Exercise directions |
Every line below that holds the string "Toggle" should be copied.

Data provided |
· · · ·
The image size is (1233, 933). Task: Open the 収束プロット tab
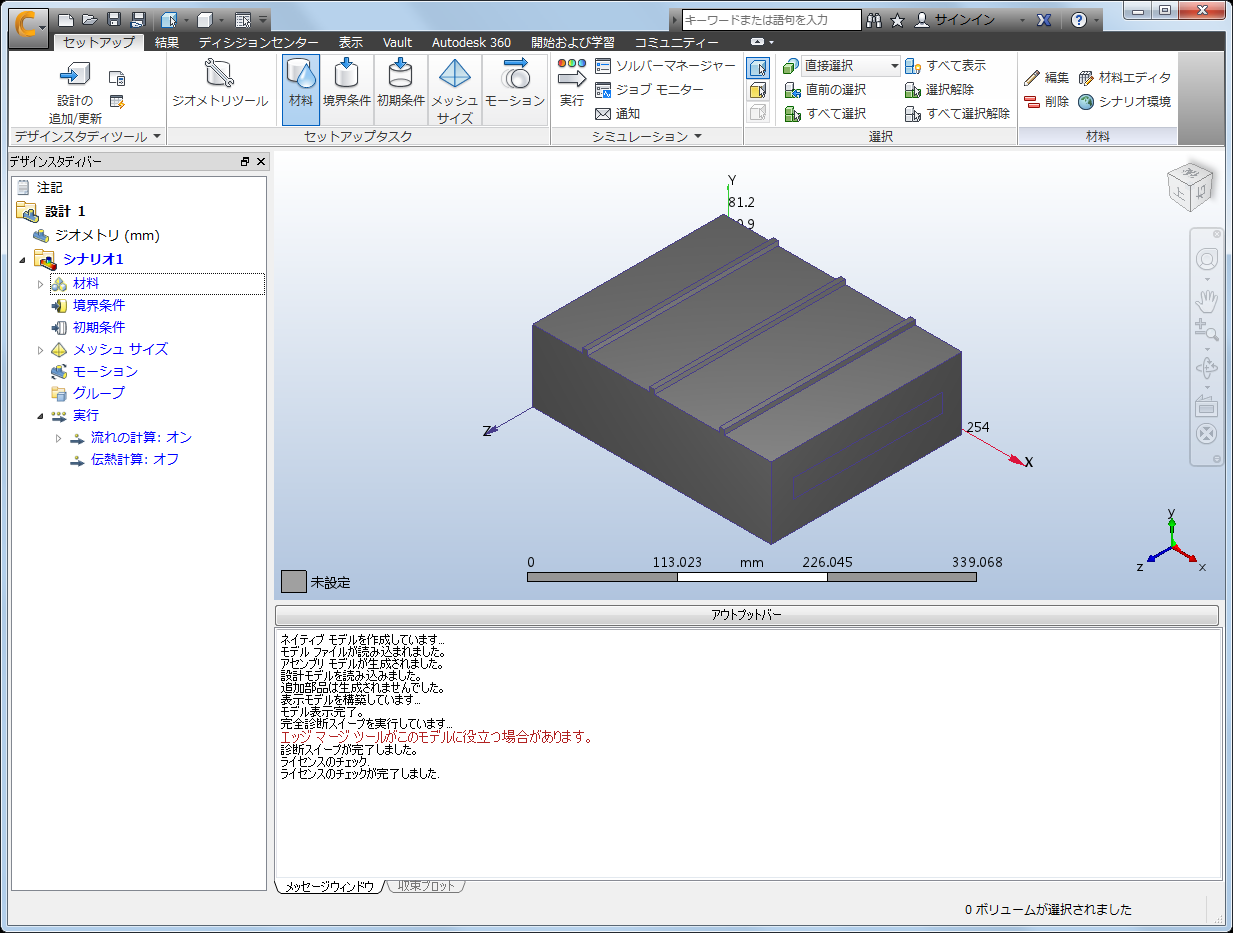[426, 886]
· · · ·
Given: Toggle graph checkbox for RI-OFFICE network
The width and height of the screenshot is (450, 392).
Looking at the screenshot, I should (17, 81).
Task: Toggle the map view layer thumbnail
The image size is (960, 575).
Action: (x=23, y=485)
· · · ·
Written response |
Given: Toggle graph checkbox for RI-OFFICE network
Task: Toggle the map view layer thumbnail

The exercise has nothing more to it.